In a stunning upset Kipchoge, who had won all his previous four London Marathons and had not lost over the distance in seven years, dropped alarmingly off the pace around the 22-mile mark. The 35-year-old world record holder had no answer as a seven-strong lead group edged away from him, and he ended up finishing eighth.
Instead the title was up for grabs and it was the Ethiopian Kitata who snatched it in 2hrs, 5min 41sec, pipping Kenya’s Vincent Kipchumba on the line after a thrilling sprint finish.
A faster race was predicted due to the nature of the course – 19.7 laps of St James’s Park rather than the traditional street route – but the incessant rain and chilly temperatures put paid to that. With Kipchoge’s great rival Kenenisa Bekele, the second fastest marathon runner in history, missing through injury the stage looked set for a fifth victory for the Kenyan.
But despite the slow pace he came up short and Kitata took full advantage, as Kipchoge was beaten for the first time since he came second in Berlin in 2013.
In the morning’s women’s race Kosgei comfortably won her duel with her fellow Kenyan Ruth Chepngetich, the world champion, who was eventually pipped for second by Sarah Hall of the USA.
Kosgei broke for home with seven miles to go leaving Chepngetich, who had looked the stronger in the middle stages of the race, far behind. The pair were a minute ahead of their nearest challenger at the halfway mark, and looked on course to trouble the women’s-only world record of two hours 17 minutes and one second.

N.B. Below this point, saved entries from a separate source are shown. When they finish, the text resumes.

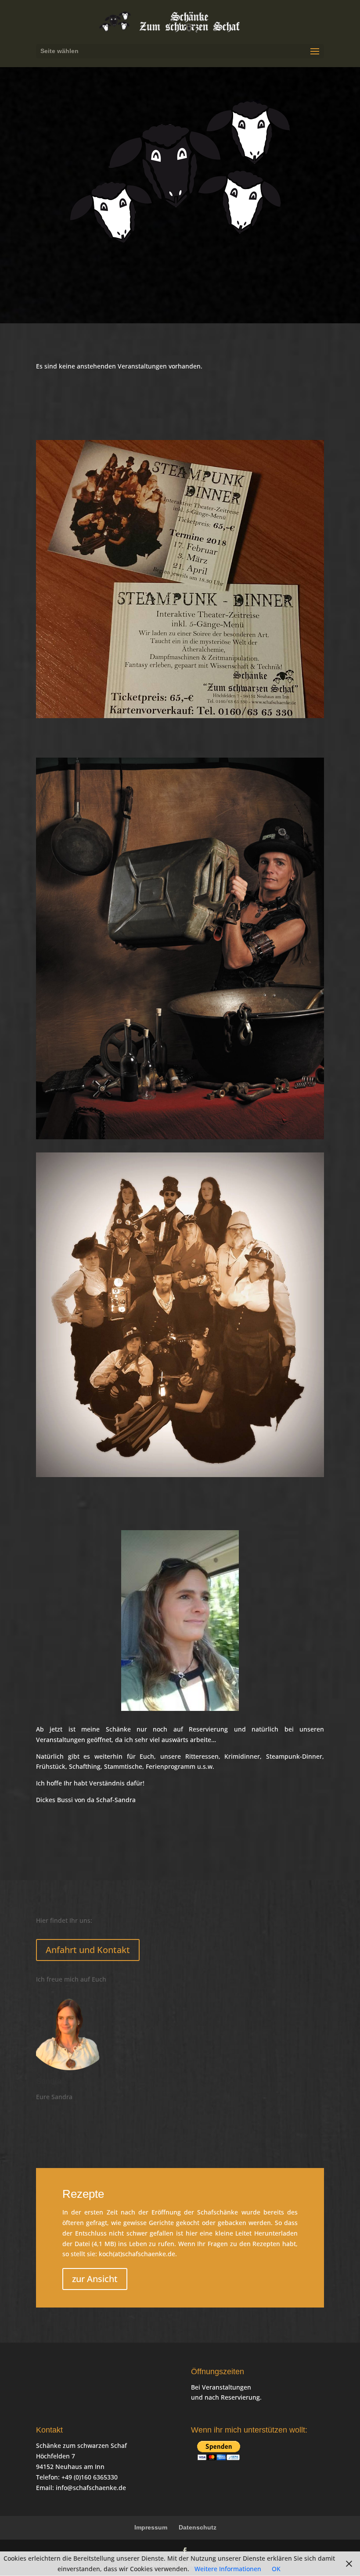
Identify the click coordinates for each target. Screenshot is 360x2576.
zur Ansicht (95, 2279)
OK (276, 2569)
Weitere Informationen (227, 2569)
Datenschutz (197, 2527)
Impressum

But as the rain began to fall harder the pace slowed and Kosgei eventually crossed the line in 2:18.58, almost five minutes outside her world record set in Chicago last year. “The weather was not good so we struggled,” said Kosgei. “I struggled up to the moment I finished. We have not prepared well due to the pandemic. I will be prepared for good results next year.”
A tiring Chepngetich was caught by a stunning late charge from Hall, who overtook her with only a few strides remaining.
There was disappointment for the two big British hopefuls, Lily Partridge and Steph Twell, who both pulled out well before the finish. The British title instead went to Natasha Cockram, who finished outside the Olympic qualifying mark in 2:33.19, four seconds ahead of Naomi Mitchell.
The race, originally scheduled to be run in April, was adapted to 19.7 laps of St James’s Park rather than the traditional street route, and was restricted to elite runners only, due to the coronavirus pandemic.